**** Source material
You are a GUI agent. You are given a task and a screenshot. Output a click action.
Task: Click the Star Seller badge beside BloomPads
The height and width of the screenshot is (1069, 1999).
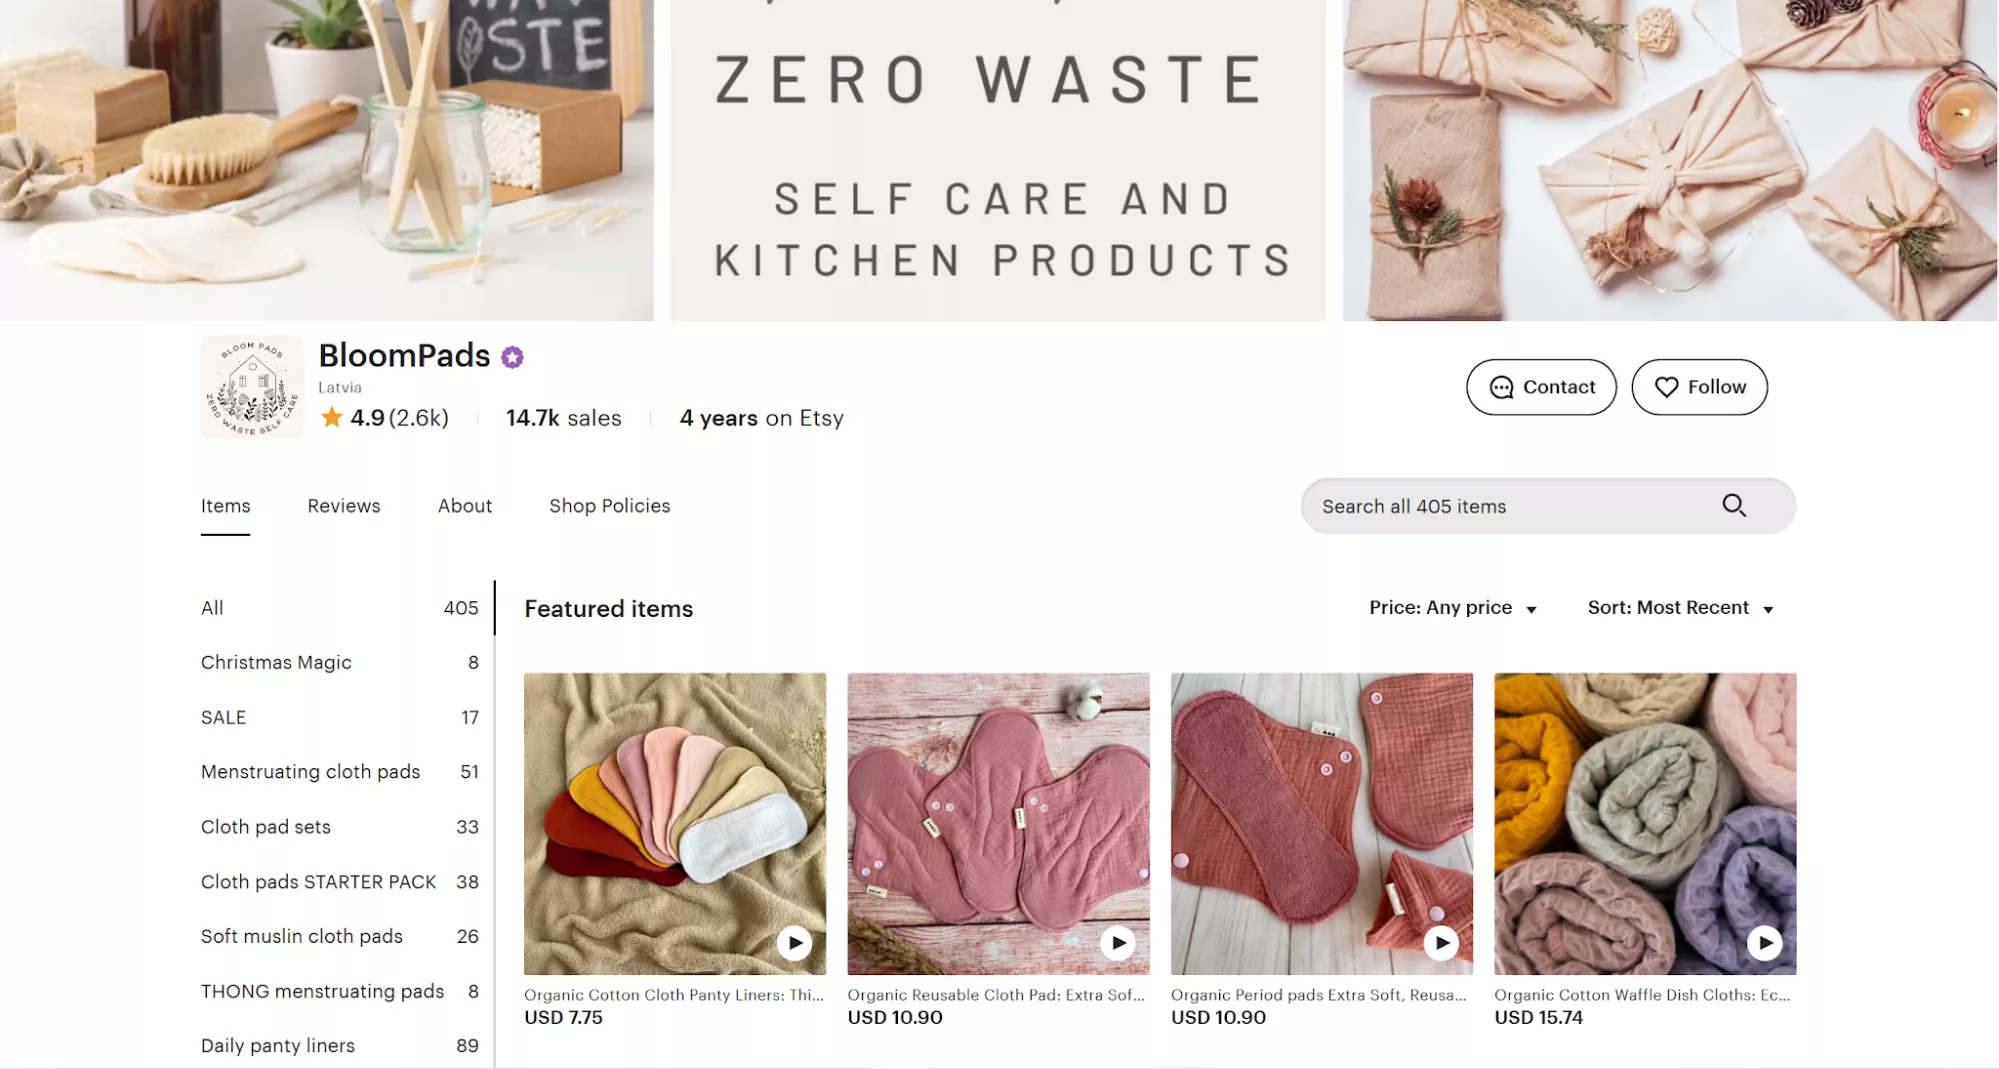point(512,357)
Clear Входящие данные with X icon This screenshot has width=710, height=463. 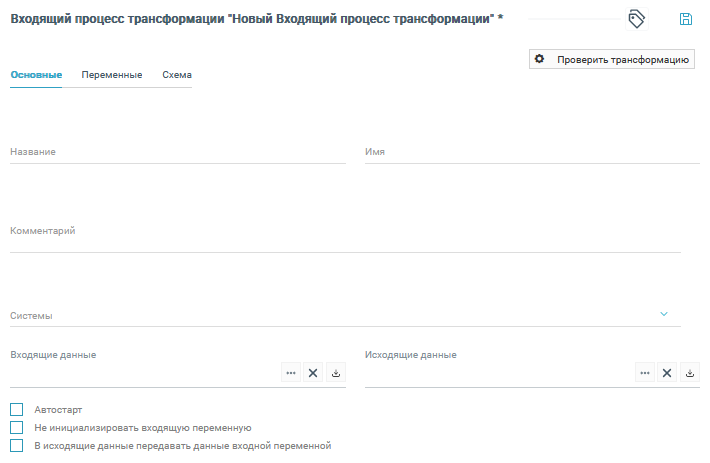point(313,373)
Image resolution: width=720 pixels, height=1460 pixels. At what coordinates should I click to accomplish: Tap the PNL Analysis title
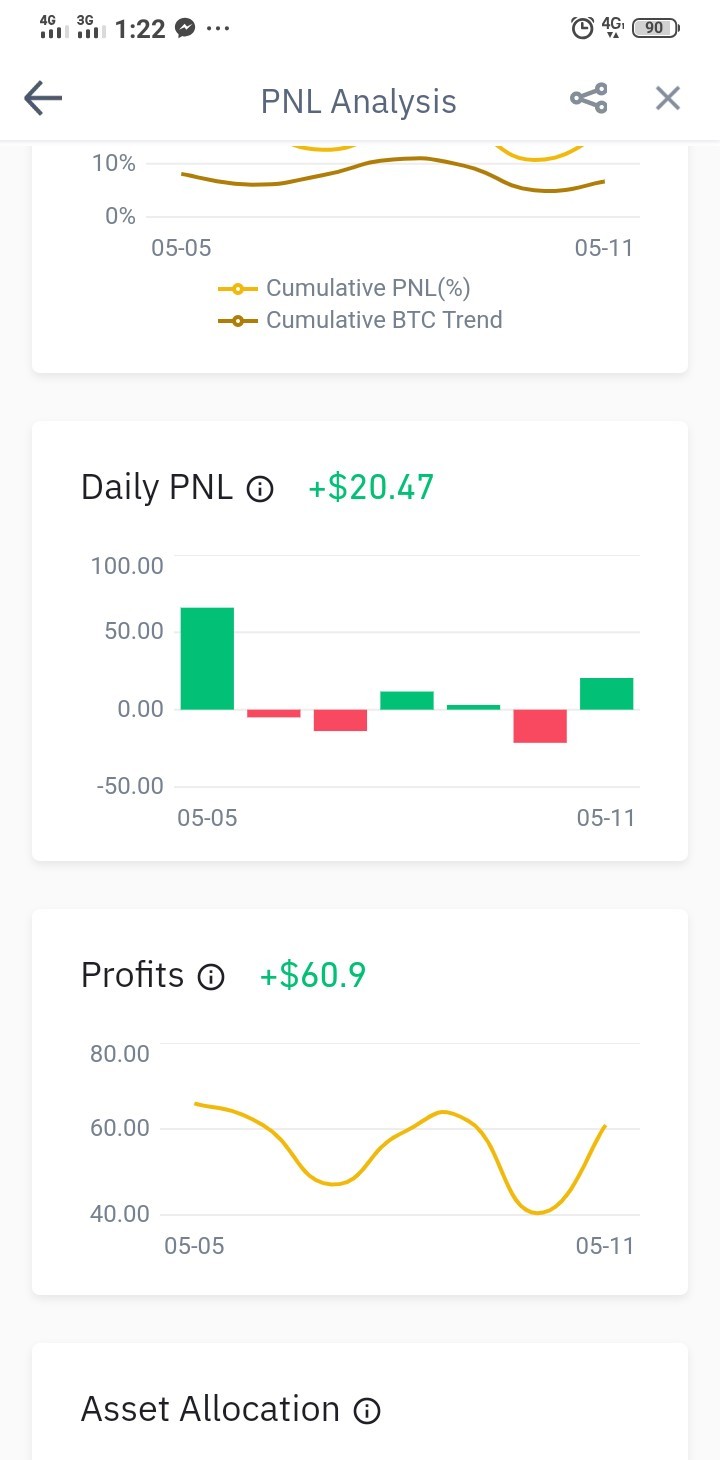[359, 101]
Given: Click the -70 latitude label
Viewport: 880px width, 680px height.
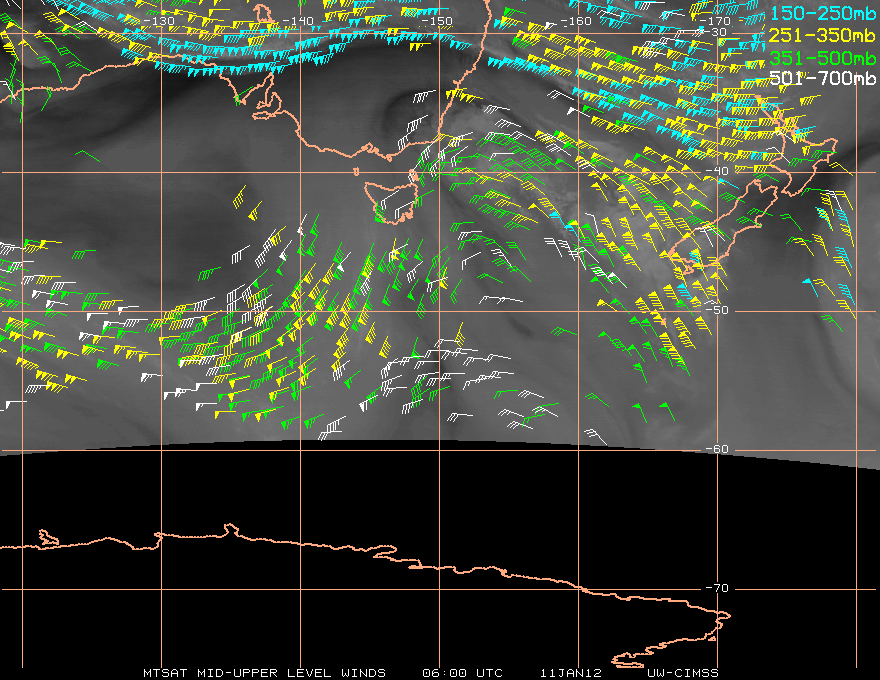Looking at the screenshot, I should click(x=717, y=588).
********
What you should do:
Reproduce the final stretch of lines exactly: the line containing "Given: Click the -70 latitude label" through the last line of the data, both included. Pictures do not belong in the copy.

Final answer:
Given: Click the -70 latitude label
Viewport: 880px width, 680px height.
Looking at the screenshot, I should click(x=717, y=588).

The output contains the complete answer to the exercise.